NEW YORK: Billionaire Stanley Druckenmiller divorces ALL his investors

STANLEY DRUCKENMILLER’S DIVORCE
Yesterday we dubbed George Soros the “divorcing man” because we felt he has a history of “dropping people like bricks” when he is over them for whatever reason. And that includes his wives.
Now, today, we get wind that one of George’s protéges, supertrader Stanley Druckenmiller, also has a reputation for dropping em like bricks. So should we therefore dub Stan the “divorcing man number two?’
Wall Street seems taken by surprise by Druckenmillers latest drop. Why? This is the same Stan Druckenmiller who a few years backed, dropped billionaire George Soros (yes, the same George Soros) and George’s company Soros Fund Management like a brick to start his own fund Duquesne Capital Management.
At the time Stan apparently said that the Soros fund had gotten too big and he couldn’t wrap his head around that much girth anymore.
Well, guess what? The same thing happened again. Stan’s fund, Duquesne, has also bloated beyond Stan’s tolerance levels (it’s like, the fund’s got a huge amount of excess fat) and this time, since Stan’s the boss, he just dropped EVERYBODY like a bunch of hot Kim Kardashians Heidi Montags. According to Marketwatch.com this is what Druckenmiller told investors:

“I chose to leave Soros Fund Management ten years ago because the challenge of managing an enormous amount of capital was having a clear impact on my ability to perform, as well as my state of being,” Druckenmiller wrote in a letter to investors Wednesday. “Unfortunately, as Duquesne has grown, these factors have again emerged.”

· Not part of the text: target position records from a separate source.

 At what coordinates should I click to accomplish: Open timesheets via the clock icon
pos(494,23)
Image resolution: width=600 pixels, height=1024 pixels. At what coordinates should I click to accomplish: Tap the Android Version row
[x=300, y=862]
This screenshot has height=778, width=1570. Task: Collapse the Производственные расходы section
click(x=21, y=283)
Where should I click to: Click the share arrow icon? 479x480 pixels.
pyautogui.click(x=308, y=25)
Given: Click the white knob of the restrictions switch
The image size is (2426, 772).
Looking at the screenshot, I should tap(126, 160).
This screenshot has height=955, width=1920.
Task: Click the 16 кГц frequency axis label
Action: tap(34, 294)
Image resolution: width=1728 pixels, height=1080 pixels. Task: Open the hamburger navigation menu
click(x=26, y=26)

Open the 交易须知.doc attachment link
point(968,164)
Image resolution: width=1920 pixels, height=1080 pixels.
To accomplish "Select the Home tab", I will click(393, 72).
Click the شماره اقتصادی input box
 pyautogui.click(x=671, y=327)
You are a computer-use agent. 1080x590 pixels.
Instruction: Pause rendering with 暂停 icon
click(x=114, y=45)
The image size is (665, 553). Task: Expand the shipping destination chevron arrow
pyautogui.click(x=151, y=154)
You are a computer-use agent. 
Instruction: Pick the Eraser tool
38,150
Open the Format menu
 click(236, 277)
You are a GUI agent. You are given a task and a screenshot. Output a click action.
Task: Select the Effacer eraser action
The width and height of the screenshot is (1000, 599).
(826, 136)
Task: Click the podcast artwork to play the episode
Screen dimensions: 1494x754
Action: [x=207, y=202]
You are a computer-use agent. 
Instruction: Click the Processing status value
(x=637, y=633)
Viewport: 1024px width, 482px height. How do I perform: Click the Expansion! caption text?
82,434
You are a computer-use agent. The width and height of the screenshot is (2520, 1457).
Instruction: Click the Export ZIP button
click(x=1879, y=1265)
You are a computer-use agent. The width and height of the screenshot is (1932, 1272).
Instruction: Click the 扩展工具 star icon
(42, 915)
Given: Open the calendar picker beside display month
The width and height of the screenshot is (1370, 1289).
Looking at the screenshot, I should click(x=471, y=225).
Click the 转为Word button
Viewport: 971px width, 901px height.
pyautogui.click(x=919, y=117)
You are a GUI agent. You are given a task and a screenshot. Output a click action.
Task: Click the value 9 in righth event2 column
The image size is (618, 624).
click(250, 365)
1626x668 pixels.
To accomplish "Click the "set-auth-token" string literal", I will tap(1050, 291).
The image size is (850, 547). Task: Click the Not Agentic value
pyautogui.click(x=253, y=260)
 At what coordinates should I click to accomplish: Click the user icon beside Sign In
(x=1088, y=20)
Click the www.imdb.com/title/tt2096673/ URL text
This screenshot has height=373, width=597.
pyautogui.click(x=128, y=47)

I think I get it. Druck’s not into really, really big things. I will bet you money that he prefers a woman with a really small, compact, perky bosom, to say, someone with enormous, exaggerated silicone implants any day of the week. Excess fat totally gets in the way of his “performance.” And look, saying that made me blush. It did. But I’m thinking that Druck doesn’t like things that are too big. You know what I’m saying? 🙂
Giggle. Giggle. I’m a sick, sick individuals, aren’t I?
Nah. Only kidding. According to Bloomberg.com this divorce is about golf. After 30 years, Druck has told reporters that he wants to have some time to play some golf.